» **EXERCISE**: A bare number is the only acceptable answer: how many lines of these entries include "note"?
───
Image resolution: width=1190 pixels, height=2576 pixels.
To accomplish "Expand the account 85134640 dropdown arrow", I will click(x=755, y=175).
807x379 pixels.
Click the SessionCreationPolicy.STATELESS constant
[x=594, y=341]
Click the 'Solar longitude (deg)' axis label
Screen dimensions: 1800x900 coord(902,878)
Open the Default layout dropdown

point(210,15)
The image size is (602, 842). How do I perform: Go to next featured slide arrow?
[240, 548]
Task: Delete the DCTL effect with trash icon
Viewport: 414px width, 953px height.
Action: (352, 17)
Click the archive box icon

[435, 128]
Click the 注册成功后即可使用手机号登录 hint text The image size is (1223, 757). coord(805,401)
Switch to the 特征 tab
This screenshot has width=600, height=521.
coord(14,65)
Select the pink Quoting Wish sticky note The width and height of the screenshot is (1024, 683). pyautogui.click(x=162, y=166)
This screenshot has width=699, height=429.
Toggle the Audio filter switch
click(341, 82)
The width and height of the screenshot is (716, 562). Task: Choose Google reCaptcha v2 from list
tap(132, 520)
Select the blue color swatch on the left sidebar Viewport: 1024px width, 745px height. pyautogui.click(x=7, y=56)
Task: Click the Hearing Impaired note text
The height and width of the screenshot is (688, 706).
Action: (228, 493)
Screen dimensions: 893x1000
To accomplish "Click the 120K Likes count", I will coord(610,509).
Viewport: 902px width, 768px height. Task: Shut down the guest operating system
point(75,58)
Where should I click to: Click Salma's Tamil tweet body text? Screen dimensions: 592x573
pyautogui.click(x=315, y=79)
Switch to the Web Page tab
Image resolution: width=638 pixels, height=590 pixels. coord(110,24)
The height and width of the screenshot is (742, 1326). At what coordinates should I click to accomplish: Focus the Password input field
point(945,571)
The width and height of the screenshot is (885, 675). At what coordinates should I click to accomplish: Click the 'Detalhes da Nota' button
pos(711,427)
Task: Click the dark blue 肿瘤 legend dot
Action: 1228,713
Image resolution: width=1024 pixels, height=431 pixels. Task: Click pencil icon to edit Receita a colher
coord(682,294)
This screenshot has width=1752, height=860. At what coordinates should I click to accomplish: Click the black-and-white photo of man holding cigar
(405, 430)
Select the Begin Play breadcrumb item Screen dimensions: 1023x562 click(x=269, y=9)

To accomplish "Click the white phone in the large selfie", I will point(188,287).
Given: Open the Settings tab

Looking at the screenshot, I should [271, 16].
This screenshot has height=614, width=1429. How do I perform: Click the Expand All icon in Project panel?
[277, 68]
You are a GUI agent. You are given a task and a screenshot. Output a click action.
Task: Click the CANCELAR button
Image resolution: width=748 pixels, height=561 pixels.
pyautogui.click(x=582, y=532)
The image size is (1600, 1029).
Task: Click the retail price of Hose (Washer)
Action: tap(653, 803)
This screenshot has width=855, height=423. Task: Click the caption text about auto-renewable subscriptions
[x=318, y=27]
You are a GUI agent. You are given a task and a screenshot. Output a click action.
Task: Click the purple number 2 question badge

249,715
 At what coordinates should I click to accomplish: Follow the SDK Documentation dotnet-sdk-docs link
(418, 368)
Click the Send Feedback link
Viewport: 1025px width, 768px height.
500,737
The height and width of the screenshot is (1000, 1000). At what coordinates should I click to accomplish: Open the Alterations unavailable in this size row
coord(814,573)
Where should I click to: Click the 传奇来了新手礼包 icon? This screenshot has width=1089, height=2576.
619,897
───
» **SOLUTION**: 2